The packet never reached its destination. A Kubernetes Network Policy dropped it on sight—exactly as designed, exactly as required by law.
Kubernetes Network Policies are no longer just a best practice. For organizations subject to the NYDFS Cybersecurity Regulation, they form part of a regulated control framework. The regulation demands you limit unauthorized access, segment critical systems, and control data flows between workloads. Without strong east-west traffic controls, you fail compliance and expose attack surfaces.
A Kubernetes Network Policy defines how pods communicate—what ingress is allowed, what egress is permitted. By default, Kubernetes allows all traffic. Under NYDFS requirements, this default is a vulnerability. Policies must enforce least privilege network access. For regulated workloads, that means setting accept rules only for approved namespaces, labels, or IP blocks, and denying all else.

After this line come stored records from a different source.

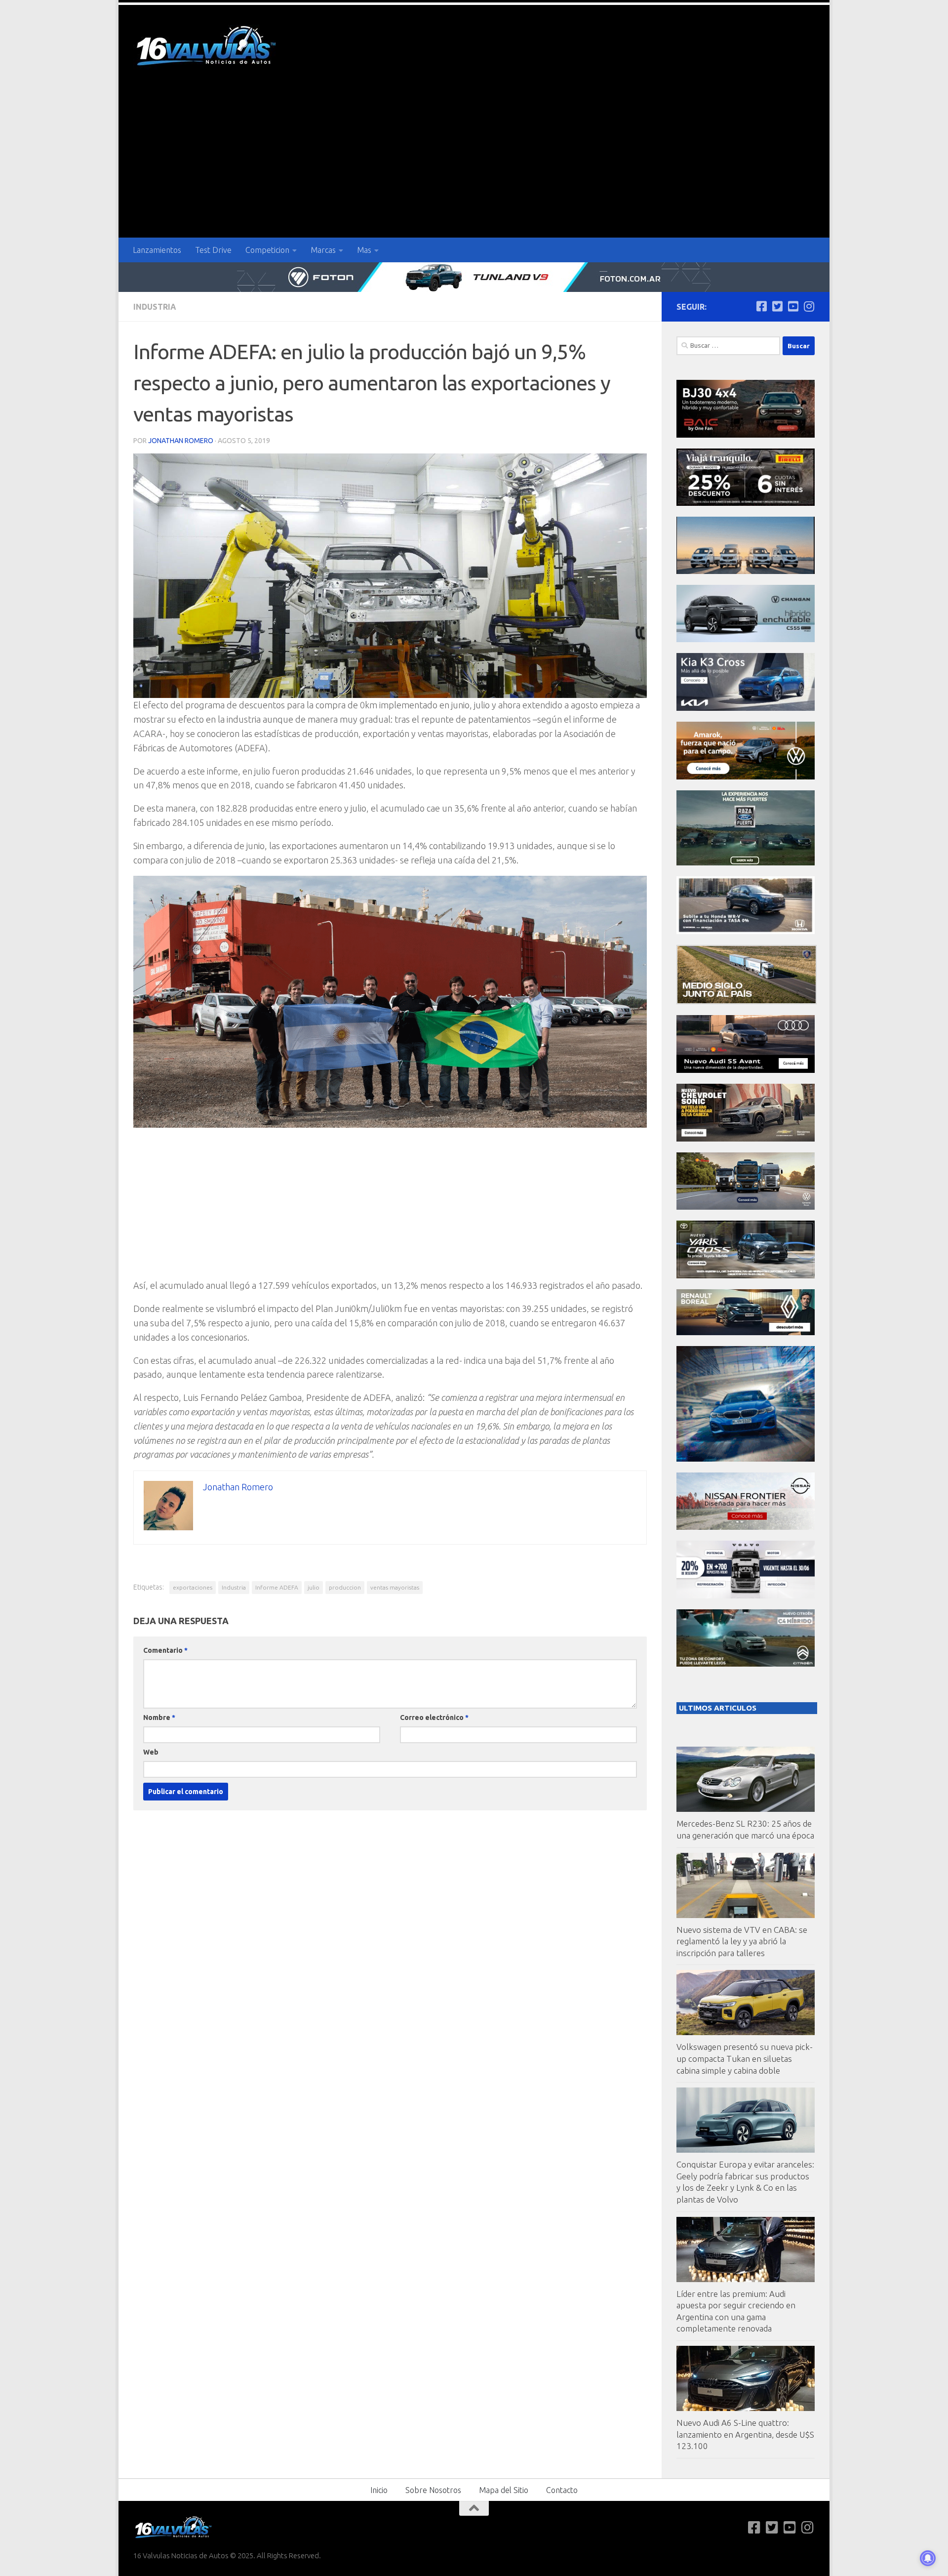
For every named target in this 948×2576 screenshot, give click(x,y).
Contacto (562, 2490)
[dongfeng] (745, 571)
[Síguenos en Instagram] (809, 306)
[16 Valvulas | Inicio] (207, 47)
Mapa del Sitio (503, 2490)
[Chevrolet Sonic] (745, 1139)
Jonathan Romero (180, 441)
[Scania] (746, 1001)
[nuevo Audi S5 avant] (745, 1070)
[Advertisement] (474, 163)
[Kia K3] (745, 708)
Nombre (159, 1717)
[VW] (745, 777)
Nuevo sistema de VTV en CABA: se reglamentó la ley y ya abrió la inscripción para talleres (741, 1941)
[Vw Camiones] (745, 1207)
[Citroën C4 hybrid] (745, 1664)
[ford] (745, 863)
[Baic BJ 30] (745, 435)
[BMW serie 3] (745, 1459)
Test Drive (213, 249)
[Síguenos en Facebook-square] (761, 306)
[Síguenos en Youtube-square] (793, 306)
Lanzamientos (157, 249)
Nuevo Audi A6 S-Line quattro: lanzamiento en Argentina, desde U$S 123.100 (745, 2434)
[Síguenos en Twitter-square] (777, 306)
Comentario (165, 1650)
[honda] (745, 931)
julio (313, 1587)
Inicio (379, 2490)
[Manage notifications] (928, 2558)
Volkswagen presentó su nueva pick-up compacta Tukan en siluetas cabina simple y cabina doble (744, 2058)
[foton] (474, 277)
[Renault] (745, 1332)
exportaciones (192, 1587)
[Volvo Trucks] (745, 1596)
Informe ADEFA (276, 1587)
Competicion (267, 249)
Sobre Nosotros (433, 2490)
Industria (154, 306)
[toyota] (745, 1275)
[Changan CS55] (745, 639)
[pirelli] (745, 503)
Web (150, 1752)
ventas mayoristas (394, 1587)
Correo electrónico (434, 1717)
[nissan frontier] (745, 1527)
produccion (345, 1587)
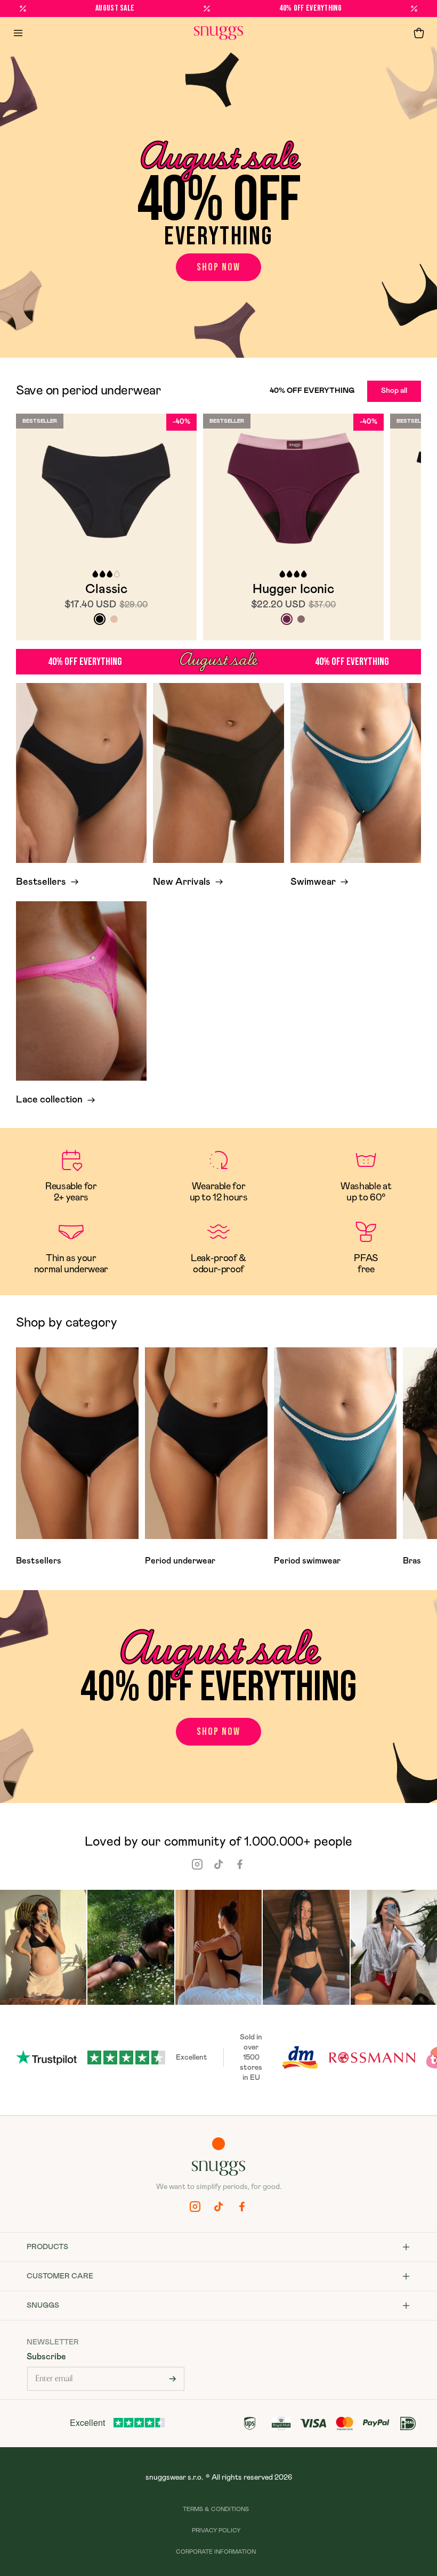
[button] (419, 33)
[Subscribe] (172, 2378)
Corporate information (216, 2552)
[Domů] (218, 33)
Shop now (218, 267)
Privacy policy (216, 2530)
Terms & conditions (216, 2509)
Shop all (394, 390)
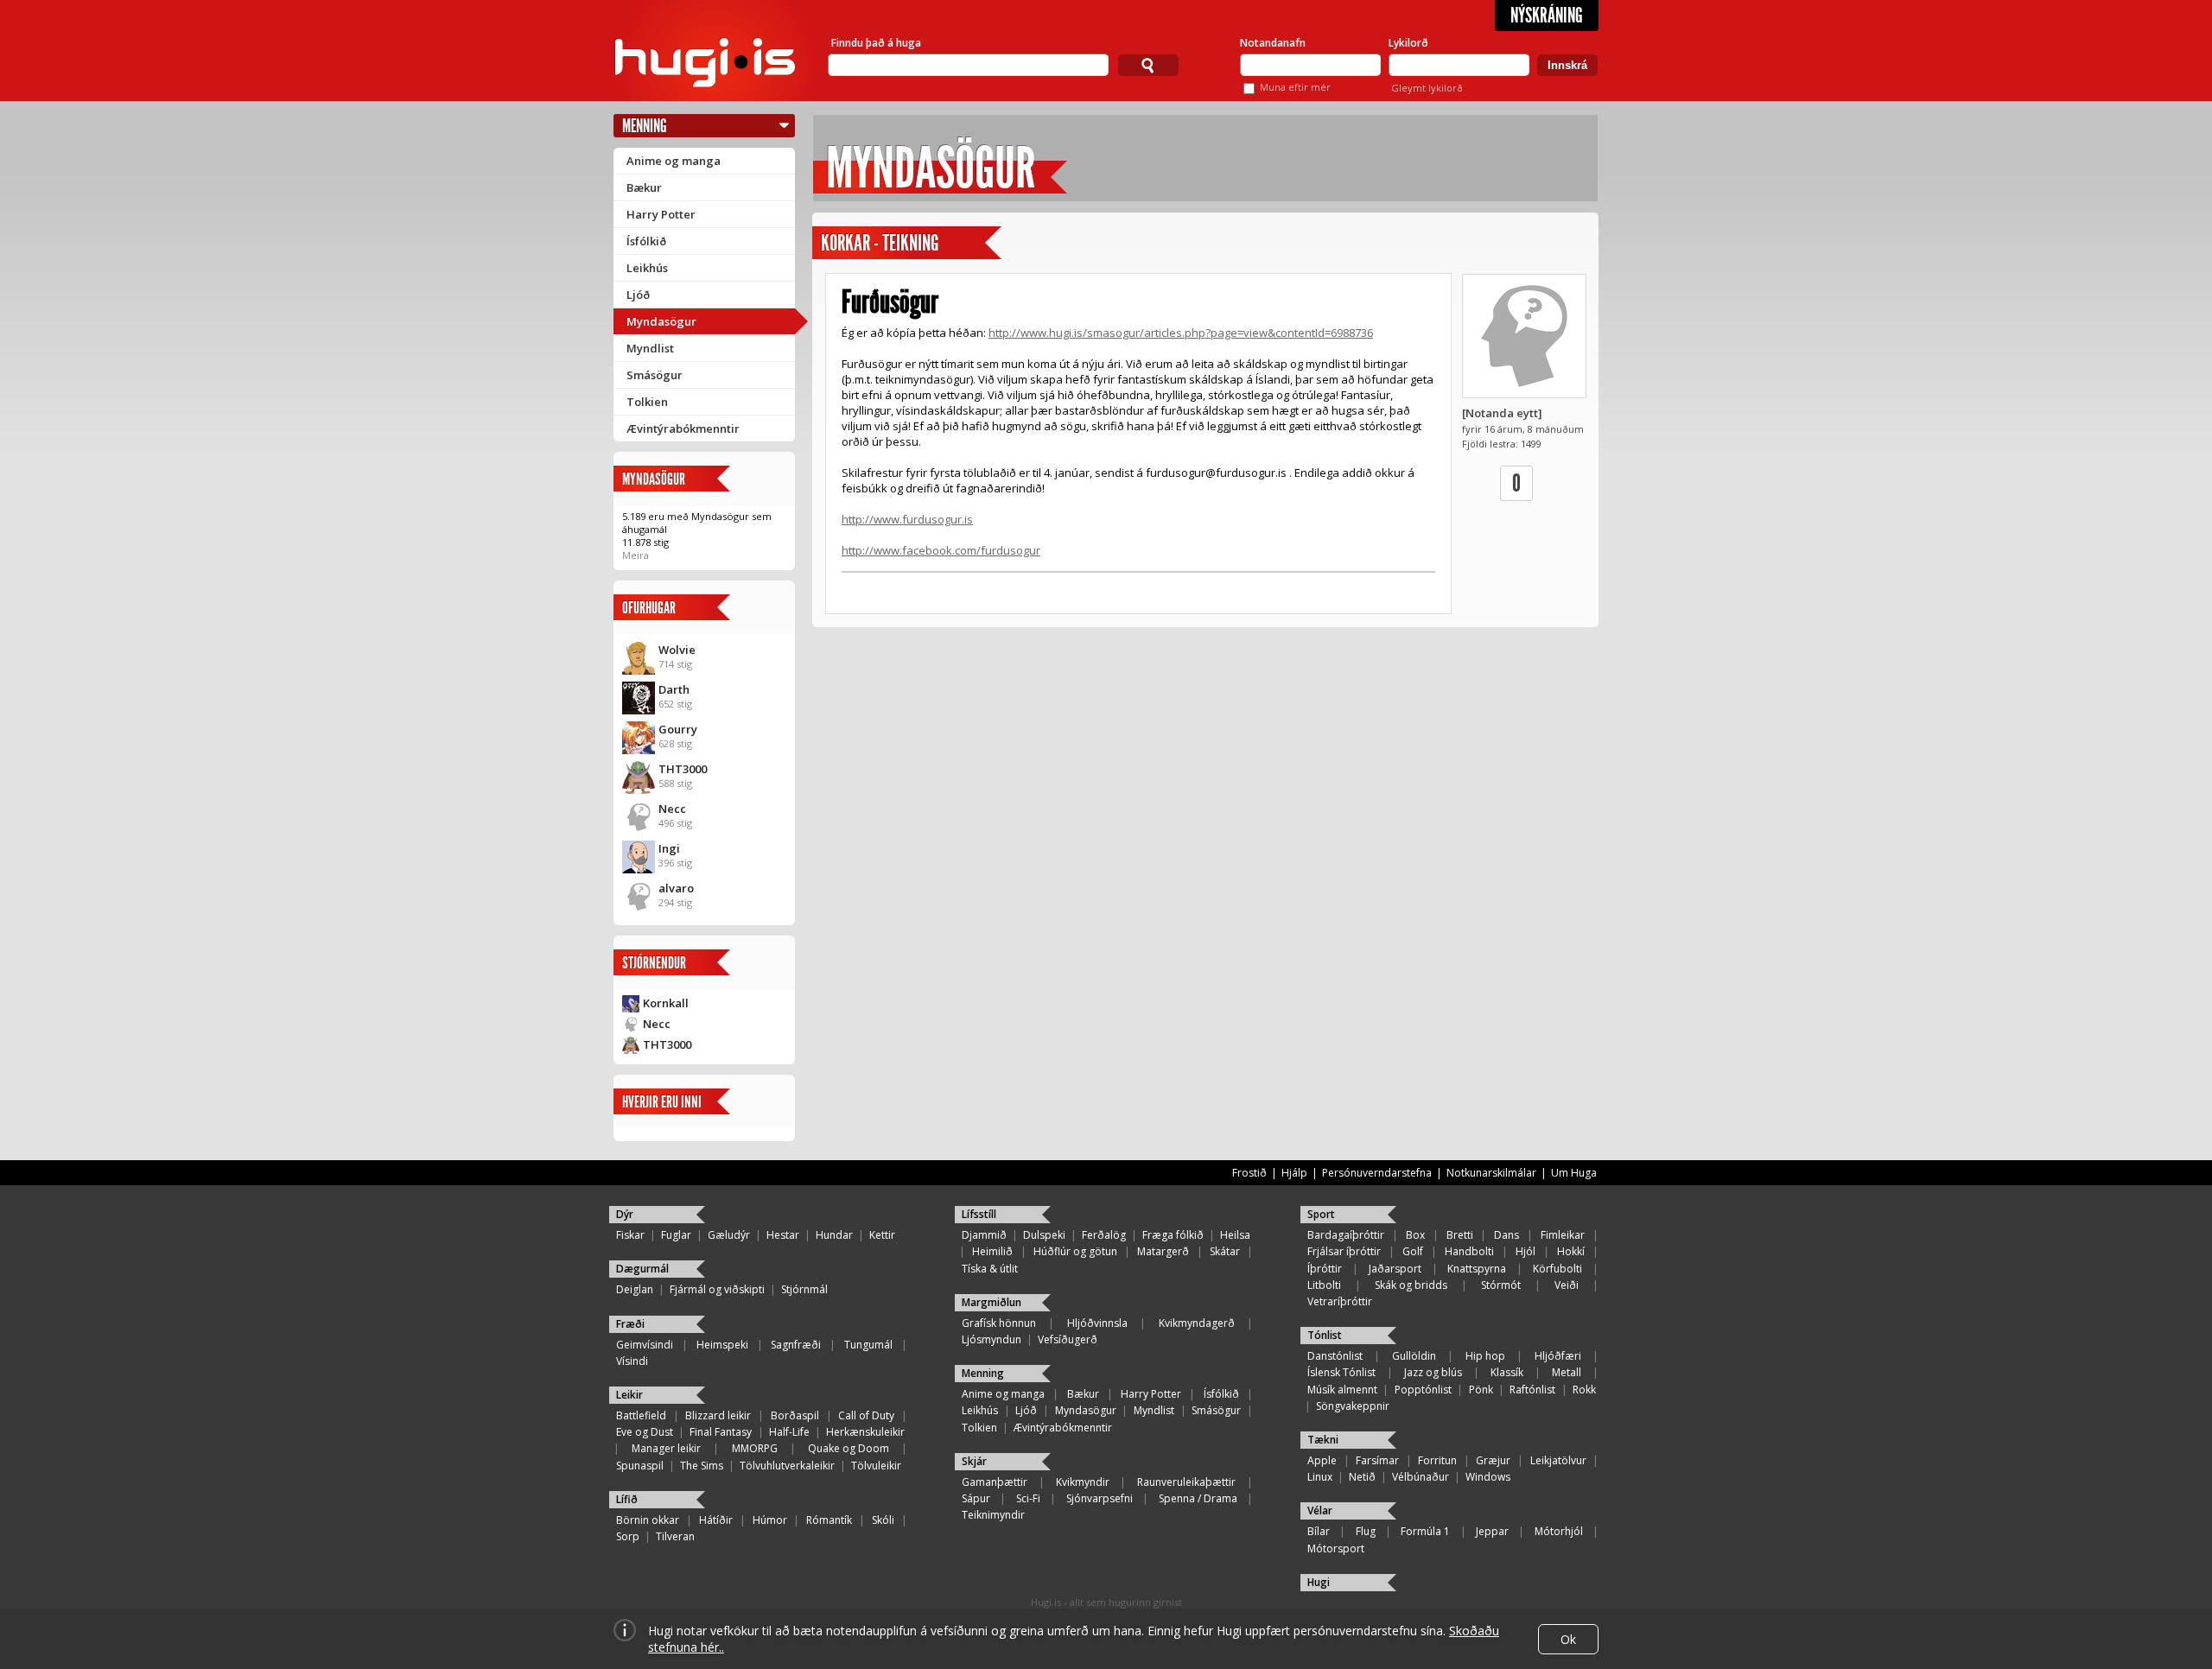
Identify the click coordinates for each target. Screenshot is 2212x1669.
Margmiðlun (991, 1302)
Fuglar (676, 1235)
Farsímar (1377, 1460)
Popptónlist (1423, 1389)
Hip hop (1485, 1356)
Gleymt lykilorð (1427, 87)
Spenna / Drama (1198, 1498)
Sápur (976, 1498)
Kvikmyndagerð (1197, 1323)
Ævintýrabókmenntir (683, 428)
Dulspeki (1044, 1235)
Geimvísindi (644, 1344)
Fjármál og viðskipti (717, 1289)
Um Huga (1574, 1172)
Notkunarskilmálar (1491, 1172)
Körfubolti (1557, 1268)
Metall (1566, 1372)
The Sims (701, 1465)
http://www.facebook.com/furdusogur (941, 550)
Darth (674, 689)
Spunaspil (640, 1465)
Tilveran (675, 1536)
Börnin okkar (647, 1520)
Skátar (1225, 1251)
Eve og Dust (644, 1432)
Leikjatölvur (1558, 1460)
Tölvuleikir (876, 1465)
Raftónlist (1532, 1389)
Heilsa (1235, 1235)
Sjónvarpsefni (1099, 1498)
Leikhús (647, 268)
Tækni (1322, 1439)
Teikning (910, 243)
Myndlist (650, 348)
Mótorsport (1335, 1548)
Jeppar (1492, 1531)
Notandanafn (1273, 42)
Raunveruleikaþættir (1186, 1482)
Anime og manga (673, 160)
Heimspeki (722, 1344)
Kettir (882, 1235)
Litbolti (1324, 1285)
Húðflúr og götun (1075, 1251)
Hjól (1525, 1251)
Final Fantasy (721, 1432)
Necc (672, 808)
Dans (1506, 1235)
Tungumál (868, 1344)
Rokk (1584, 1389)
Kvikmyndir (1082, 1482)
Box (1415, 1235)
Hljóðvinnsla (1097, 1323)
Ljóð (638, 294)
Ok (1568, 1639)
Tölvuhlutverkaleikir (787, 1465)
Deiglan (634, 1289)
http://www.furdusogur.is (907, 519)
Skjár (974, 1461)
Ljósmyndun (991, 1339)
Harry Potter (661, 214)
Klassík (1507, 1372)
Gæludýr (729, 1235)
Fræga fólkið (1173, 1235)
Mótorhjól (1559, 1531)
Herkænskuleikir (865, 1432)
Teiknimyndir (993, 1514)
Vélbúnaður (1420, 1476)
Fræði (630, 1324)
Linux (1319, 1476)
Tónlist (1324, 1335)
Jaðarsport (1395, 1268)
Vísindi (632, 1361)
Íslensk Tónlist (1341, 1372)
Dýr (624, 1214)
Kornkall (666, 1003)
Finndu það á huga (876, 42)
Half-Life (789, 1432)
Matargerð (1163, 1251)
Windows (1487, 1476)
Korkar (845, 243)
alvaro (676, 888)
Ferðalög (1104, 1235)
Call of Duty (866, 1415)
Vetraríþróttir (1339, 1301)
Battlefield (641, 1415)
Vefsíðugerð (1067, 1339)
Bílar (1318, 1531)
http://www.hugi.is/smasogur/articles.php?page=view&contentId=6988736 (1180, 332)
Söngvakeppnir (1352, 1406)
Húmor (770, 1520)
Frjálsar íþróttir (1344, 1251)
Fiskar (630, 1235)
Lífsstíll (979, 1214)
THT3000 (682, 769)
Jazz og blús (1433, 1372)
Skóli (883, 1520)
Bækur (644, 187)
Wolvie (677, 649)
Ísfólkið (646, 241)
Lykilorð (1408, 42)
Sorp (627, 1536)
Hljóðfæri (1558, 1356)
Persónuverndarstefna (1377, 1172)
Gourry (677, 729)
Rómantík (829, 1520)
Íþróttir (1324, 1268)
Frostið (1249, 1172)
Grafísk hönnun (999, 1323)
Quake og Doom (848, 1448)
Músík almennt (1342, 1389)
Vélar (1319, 1510)
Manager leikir (666, 1448)
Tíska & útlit (990, 1268)
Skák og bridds (1411, 1285)
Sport (1321, 1214)
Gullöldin (1414, 1356)
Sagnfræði (796, 1344)
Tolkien (647, 401)
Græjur (1493, 1460)
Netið (1362, 1476)
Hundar (834, 1235)
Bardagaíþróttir (1345, 1235)
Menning (644, 125)
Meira (635, 555)
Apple (1322, 1460)
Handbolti (1469, 1251)
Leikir (629, 1394)
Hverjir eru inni (662, 1102)
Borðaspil (795, 1415)
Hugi (1318, 1582)
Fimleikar (1563, 1235)
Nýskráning (1546, 15)
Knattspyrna (1476, 1268)
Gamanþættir (994, 1482)
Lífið (627, 1499)
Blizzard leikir (718, 1415)
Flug (1366, 1531)
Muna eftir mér (1295, 86)
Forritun (1437, 1460)
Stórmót (1501, 1285)
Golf (1412, 1251)
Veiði (1566, 1285)
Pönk (1481, 1389)
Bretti (1459, 1235)
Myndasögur (661, 321)
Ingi (669, 848)
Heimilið (992, 1251)
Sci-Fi (1028, 1498)
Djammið (984, 1235)
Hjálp (1294, 1172)
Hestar (782, 1235)
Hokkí (1571, 1251)
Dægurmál (642, 1268)
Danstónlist (1335, 1356)
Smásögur (654, 375)
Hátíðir (716, 1520)
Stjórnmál (804, 1289)
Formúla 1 (1425, 1531)
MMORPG (755, 1448)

Aligning with NYDFS 23 NYCRR 500, each policy should be mapped to a specific security requirement. Section 500.03 demands a secure cybersecurity policy framework—network segmentation is a part of that. Section 500.07 requires monitoring and control of access. Kubernetes Network Policies fulfill these by programmatically cutting unauthorized paths.
To prove compliance, logs, manifests, and audit trails must show granular enforcement. Combine Network Policies with Kubernetes audit logging. Document why each allowed path exists. Keep manifests under source control. Review changes against regulatory requirements. When NYDFS examiners review your technical controls, precision matters.